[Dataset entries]
+===+
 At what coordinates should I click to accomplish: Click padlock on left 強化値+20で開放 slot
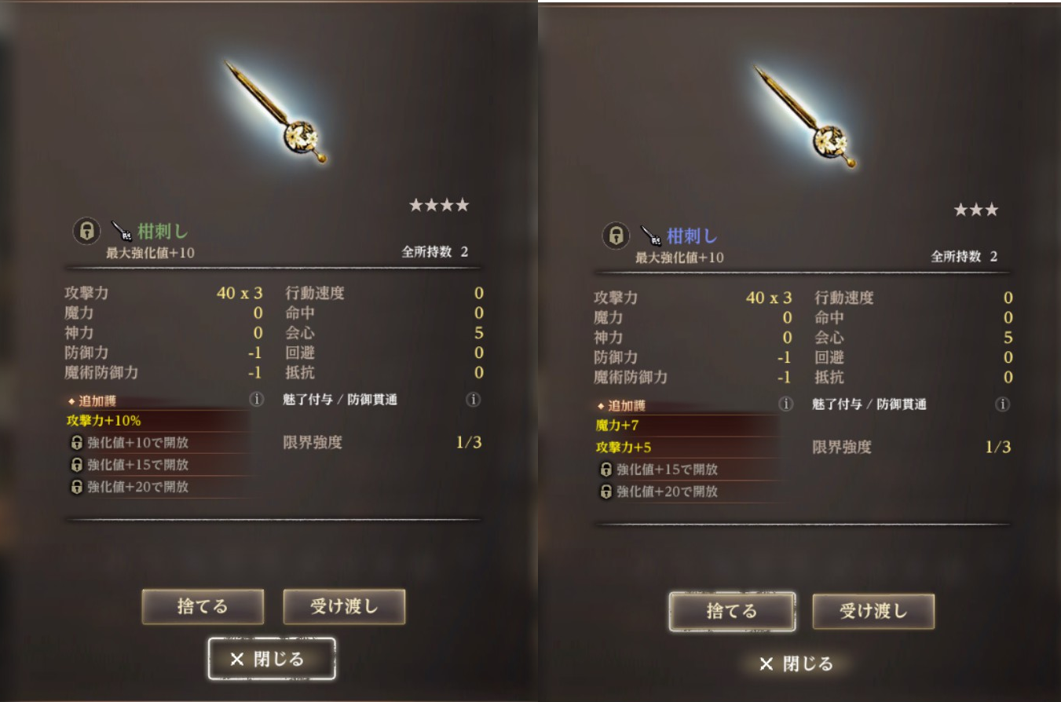(76, 486)

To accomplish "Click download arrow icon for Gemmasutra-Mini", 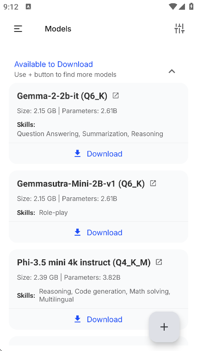I will tap(77, 232).
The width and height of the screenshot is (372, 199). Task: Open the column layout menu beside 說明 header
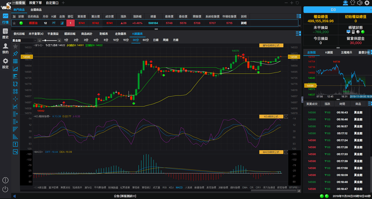(298, 16)
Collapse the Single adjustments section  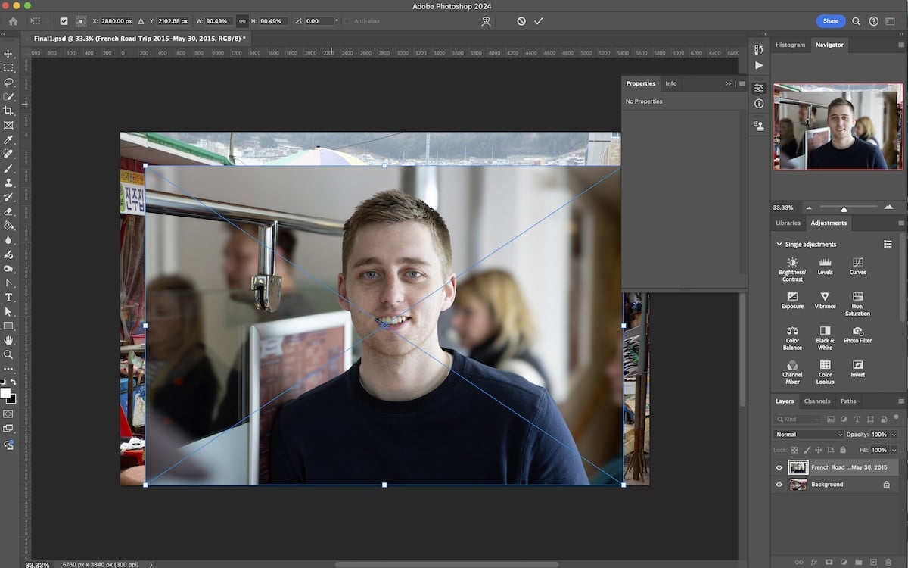[779, 244]
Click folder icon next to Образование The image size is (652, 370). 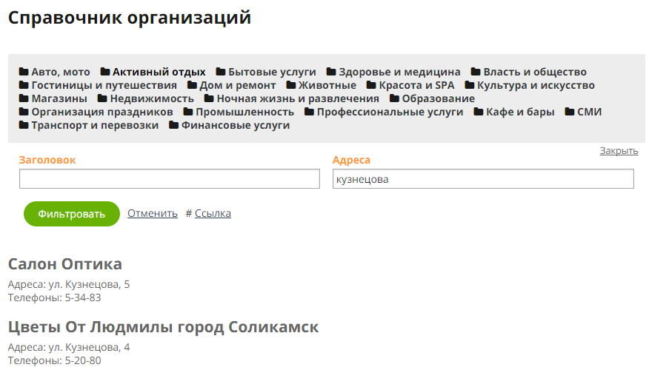coord(394,99)
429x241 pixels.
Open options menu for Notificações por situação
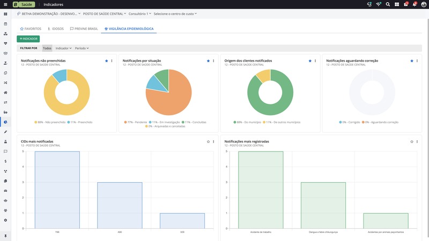pyautogui.click(x=213, y=61)
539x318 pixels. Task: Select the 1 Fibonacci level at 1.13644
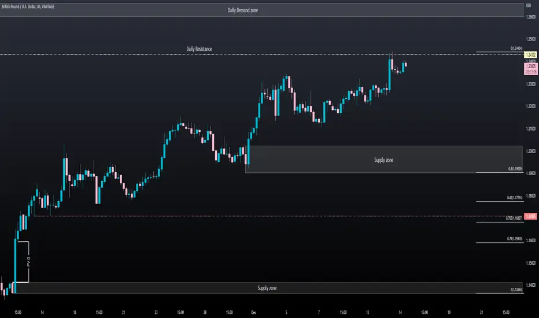(516, 290)
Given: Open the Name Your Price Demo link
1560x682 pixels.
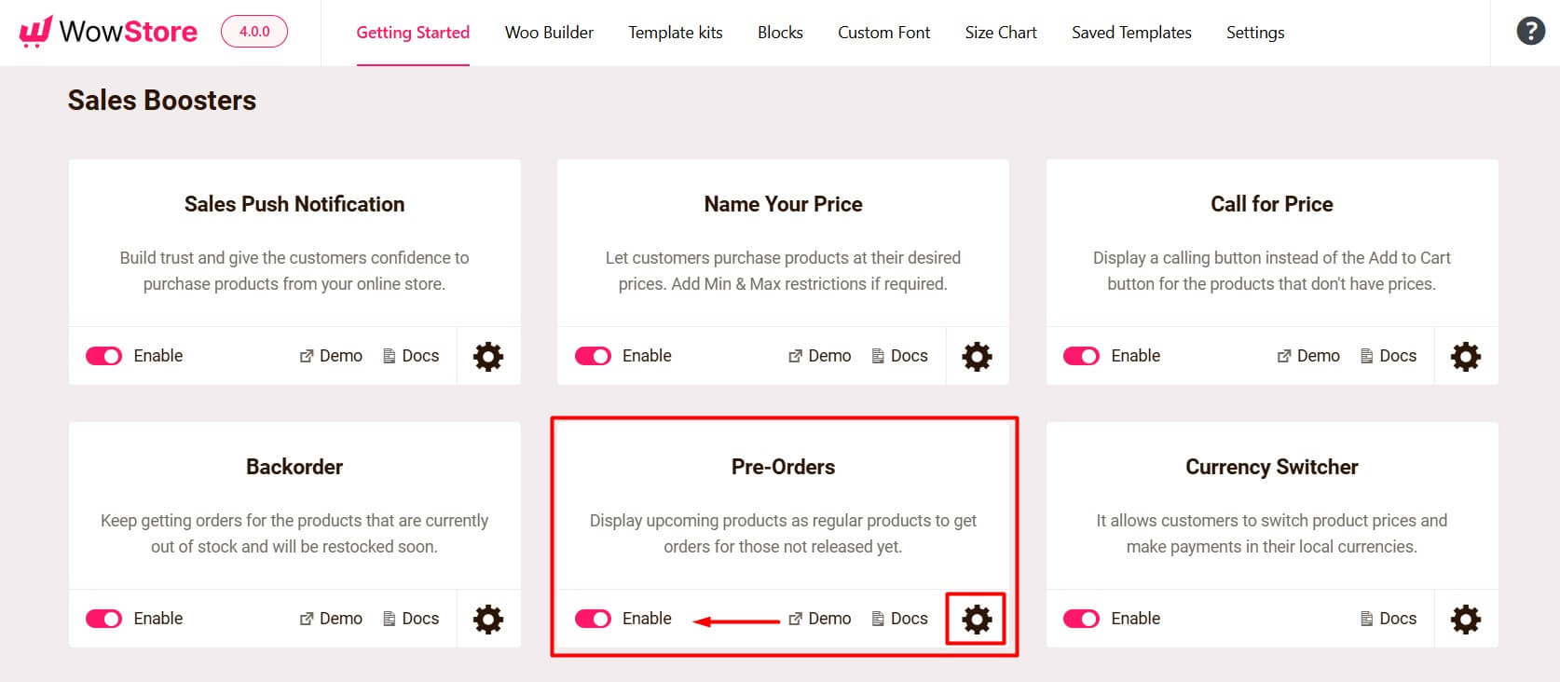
+===+
▶ **EXERCISE**: Each line from the line containing "429x241 pixels." through the final line of the data above must be retyped exactly; nothing else, and no pictures, may appear.

▶ **THE ANSWER**:
429x241 pixels.
Open options menu for Notificações por situação
pyautogui.click(x=213, y=61)
539x318 pixels. Task: Select the 1 Fibonacci level at 1.13644
(516, 290)
Given: Open the Name Your Price Demo link
1560x682 pixels.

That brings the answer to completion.